The following is a response from MDPH’s Dr. Al DeMaria in regard to questions concerning Whether the H1N1 vaccine might pose any danger from thimerosol or from a chemical called squalene, used to stimulate the immune system to respond to the vaccine and whether there are any known links between squalene and autoimmune illnesses such as multiple sclerosis, rheumatoid arthritis and lupus.
He also discusses concern he has about resistance developing to oseltamivir and zanamivir.

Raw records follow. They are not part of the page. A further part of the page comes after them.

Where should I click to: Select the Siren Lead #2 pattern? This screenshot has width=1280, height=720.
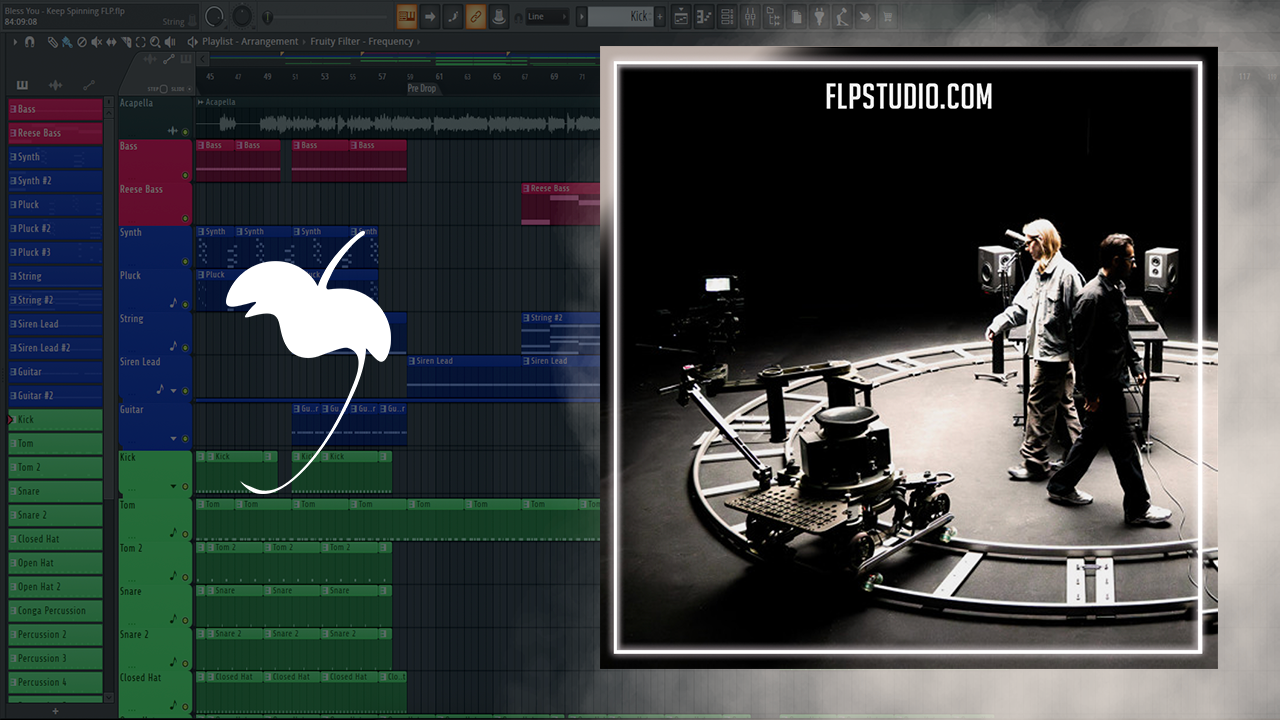[x=55, y=348]
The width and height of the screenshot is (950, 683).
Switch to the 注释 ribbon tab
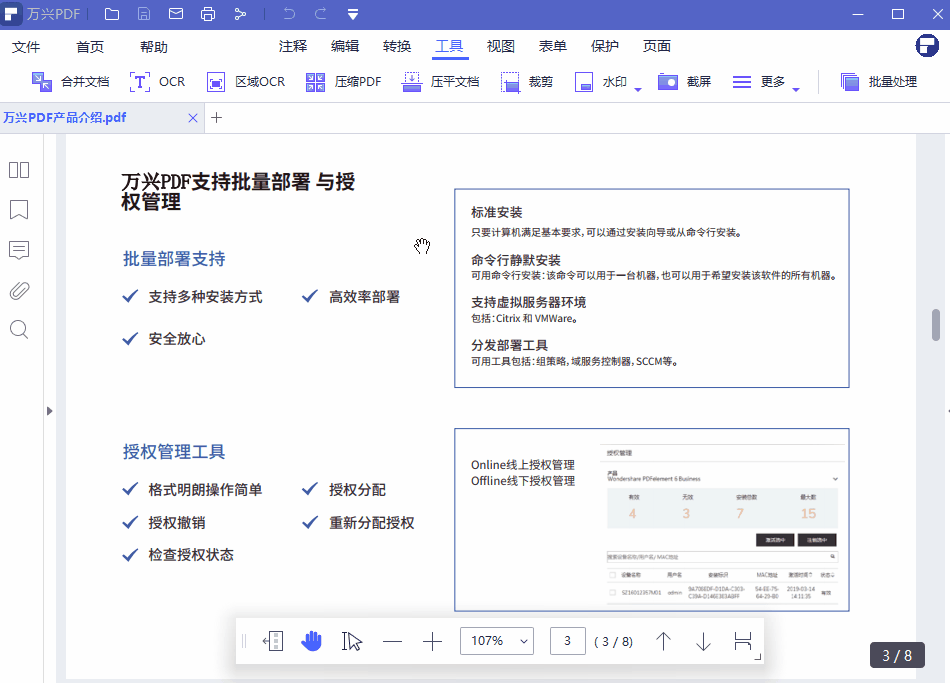point(295,46)
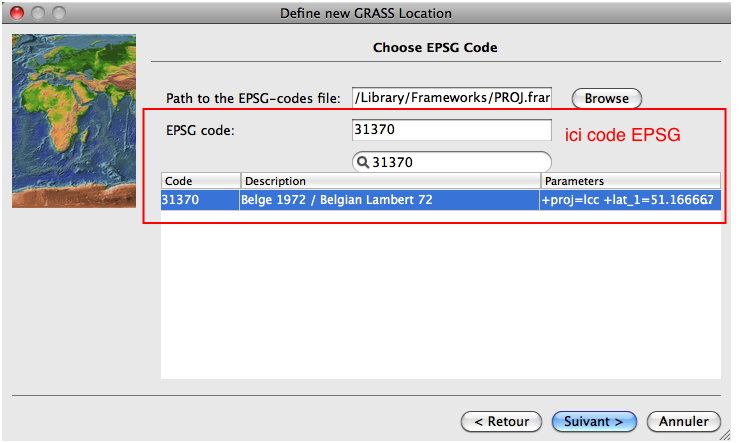Select code 31370 in the results row
This screenshot has width=741, height=443.
tap(179, 200)
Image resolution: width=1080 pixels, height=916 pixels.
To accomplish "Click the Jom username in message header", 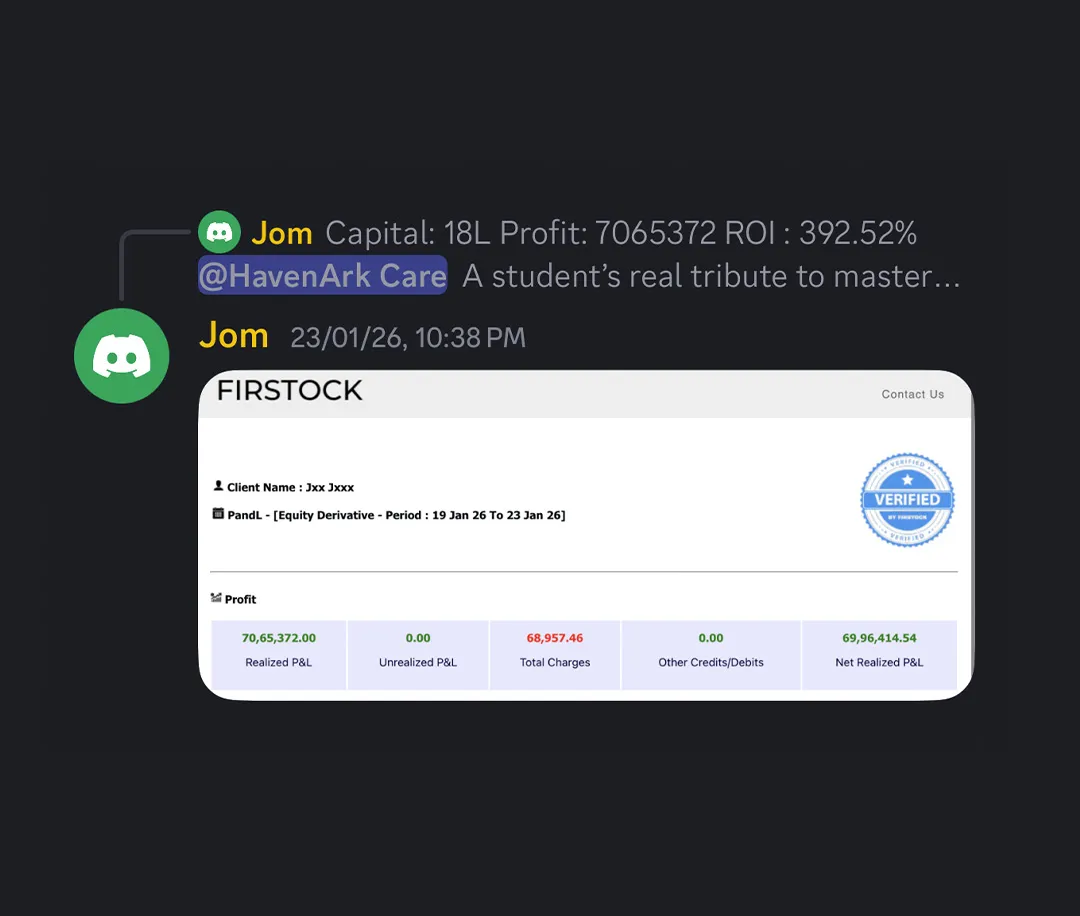I will (233, 336).
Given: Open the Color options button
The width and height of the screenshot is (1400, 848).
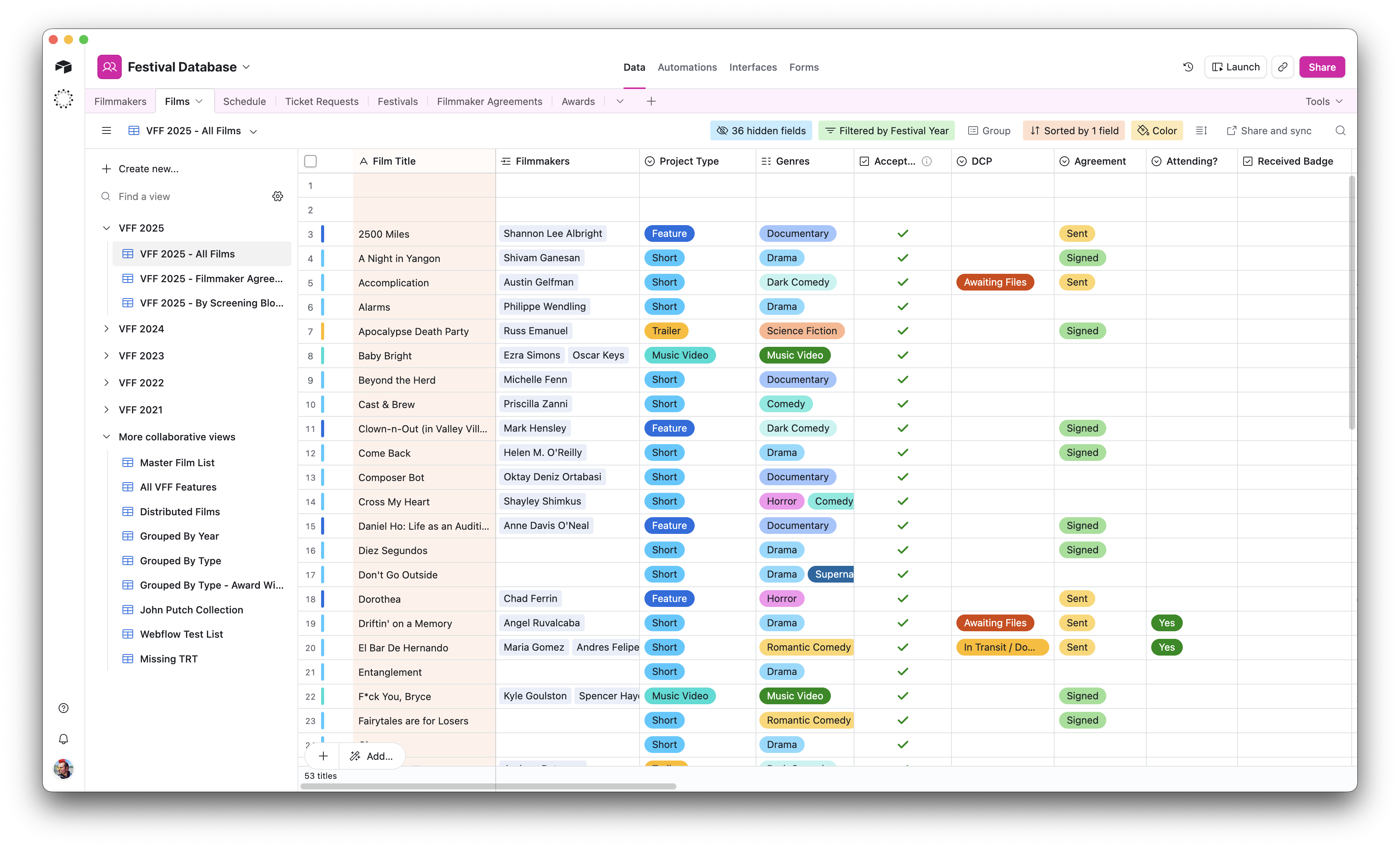Looking at the screenshot, I should coord(1157,131).
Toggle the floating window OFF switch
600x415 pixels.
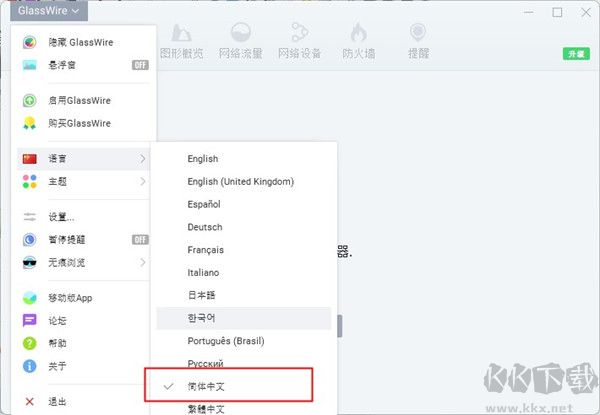coord(140,65)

Mary Crotty RN JD MA Nurses Association
There is no evidence of harm from squalene adjuvant in clinical trials. The association with neurological diseases is pure conjecture. However, very little of the vaccine to be used contains adjuvant and will probably be only used with that information provided and consent. Multi-dose vials will contain thimerosal as a preservative to prevent contamination and bacterial infections. Used for over 60 years in this fashion, there are no epidemiologic evidence from large studies associating thimerosal with autism, other neurologic diseases or measurable harm. There will also be some vaccine in single dose units without thimerosal. Whereas, influenza kills thousands of people every year and there is evidence that pandemic H1N1 might be worse and because of the higher attack rate in children put them at risk of severe morbidity and mortality. So, people have to balance known risk of influenza against conjecture and contentions not supported by science.
I am very concerned about resistance to oseltamivir and zanamivir emerging in pandemic flu virus. That is why it should be used carefully and when needed. Since, for ordinary illness due to seasonal and pandemic influenza viruses the impact of treatment is one day less illness, the drugs should be reserved for those at risk of severe complications where such a marginal effect might be of greater value.